WHAT THE TASK ASKS —
Print verbatim the opening line of the material and every subsequent line through the one containing "Task: Reply to the learning to cook comment".

SUPPLIED RECORDS —

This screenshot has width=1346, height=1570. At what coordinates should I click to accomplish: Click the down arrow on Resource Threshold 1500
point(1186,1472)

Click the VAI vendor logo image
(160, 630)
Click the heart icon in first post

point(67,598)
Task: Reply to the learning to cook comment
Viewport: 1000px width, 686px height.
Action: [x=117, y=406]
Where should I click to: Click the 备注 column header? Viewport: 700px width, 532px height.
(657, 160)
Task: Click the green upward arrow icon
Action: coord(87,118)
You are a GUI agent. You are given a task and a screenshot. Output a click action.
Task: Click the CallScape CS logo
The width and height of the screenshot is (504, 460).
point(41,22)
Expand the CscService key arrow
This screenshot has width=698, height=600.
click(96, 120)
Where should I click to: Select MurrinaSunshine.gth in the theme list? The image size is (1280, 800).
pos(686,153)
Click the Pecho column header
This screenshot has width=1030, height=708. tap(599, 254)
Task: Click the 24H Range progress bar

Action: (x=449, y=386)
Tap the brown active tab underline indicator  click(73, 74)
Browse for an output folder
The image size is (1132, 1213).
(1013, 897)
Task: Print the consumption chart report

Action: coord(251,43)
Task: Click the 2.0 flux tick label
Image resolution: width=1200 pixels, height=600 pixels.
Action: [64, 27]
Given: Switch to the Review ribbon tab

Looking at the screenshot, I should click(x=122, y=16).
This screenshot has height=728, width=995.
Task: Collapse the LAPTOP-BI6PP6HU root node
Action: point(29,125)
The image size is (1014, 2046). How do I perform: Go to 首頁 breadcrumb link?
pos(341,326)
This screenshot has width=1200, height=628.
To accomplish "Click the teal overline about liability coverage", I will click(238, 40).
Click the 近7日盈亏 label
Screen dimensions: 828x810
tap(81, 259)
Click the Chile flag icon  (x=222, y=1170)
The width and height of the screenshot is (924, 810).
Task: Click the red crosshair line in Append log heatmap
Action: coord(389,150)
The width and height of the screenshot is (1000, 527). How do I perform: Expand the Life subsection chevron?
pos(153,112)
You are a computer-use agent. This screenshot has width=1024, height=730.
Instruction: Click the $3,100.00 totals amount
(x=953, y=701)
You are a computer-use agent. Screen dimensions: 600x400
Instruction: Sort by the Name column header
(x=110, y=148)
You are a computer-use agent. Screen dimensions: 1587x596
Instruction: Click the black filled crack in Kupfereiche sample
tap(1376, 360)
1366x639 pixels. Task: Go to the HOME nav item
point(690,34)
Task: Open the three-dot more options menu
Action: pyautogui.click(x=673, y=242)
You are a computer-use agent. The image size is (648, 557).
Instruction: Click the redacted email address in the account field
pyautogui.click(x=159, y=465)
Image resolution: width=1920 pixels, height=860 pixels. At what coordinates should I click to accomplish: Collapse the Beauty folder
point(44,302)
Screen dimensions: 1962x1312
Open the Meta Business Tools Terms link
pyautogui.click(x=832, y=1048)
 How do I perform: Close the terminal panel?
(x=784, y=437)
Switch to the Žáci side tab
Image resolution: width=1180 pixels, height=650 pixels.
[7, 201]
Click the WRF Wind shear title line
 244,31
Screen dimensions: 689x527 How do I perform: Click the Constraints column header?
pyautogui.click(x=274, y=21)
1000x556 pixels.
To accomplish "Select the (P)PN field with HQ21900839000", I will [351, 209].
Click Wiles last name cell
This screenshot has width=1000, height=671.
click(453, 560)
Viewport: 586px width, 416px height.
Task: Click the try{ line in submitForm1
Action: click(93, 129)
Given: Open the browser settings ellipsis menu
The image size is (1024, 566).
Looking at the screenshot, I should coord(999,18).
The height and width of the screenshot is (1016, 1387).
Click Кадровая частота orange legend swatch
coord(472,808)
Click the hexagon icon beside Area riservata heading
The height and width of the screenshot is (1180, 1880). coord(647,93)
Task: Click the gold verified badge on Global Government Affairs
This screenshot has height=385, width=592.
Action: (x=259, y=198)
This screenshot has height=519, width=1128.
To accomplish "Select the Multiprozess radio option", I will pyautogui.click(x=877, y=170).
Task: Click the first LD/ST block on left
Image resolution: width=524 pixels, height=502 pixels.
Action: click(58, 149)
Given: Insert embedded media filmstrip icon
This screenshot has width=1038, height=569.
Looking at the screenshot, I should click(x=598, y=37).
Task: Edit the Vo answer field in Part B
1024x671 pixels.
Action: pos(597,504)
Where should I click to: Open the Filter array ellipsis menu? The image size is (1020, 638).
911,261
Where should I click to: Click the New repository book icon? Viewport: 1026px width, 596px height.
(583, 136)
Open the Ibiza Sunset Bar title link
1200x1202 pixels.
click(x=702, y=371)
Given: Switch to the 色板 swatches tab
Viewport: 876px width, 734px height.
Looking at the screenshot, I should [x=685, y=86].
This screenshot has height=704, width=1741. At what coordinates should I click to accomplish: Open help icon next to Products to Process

RESULT OF THE EXERCISE —
This screenshot has width=1346, height=1570. At what coordinates should I click to accomplish: Click the down arrow on Resource Threshold 1500
point(1186,1472)

Click the VAI vendor logo image
(160, 630)
Click the heart icon in first post

point(67,598)
Task: Reply to the learning to cook comment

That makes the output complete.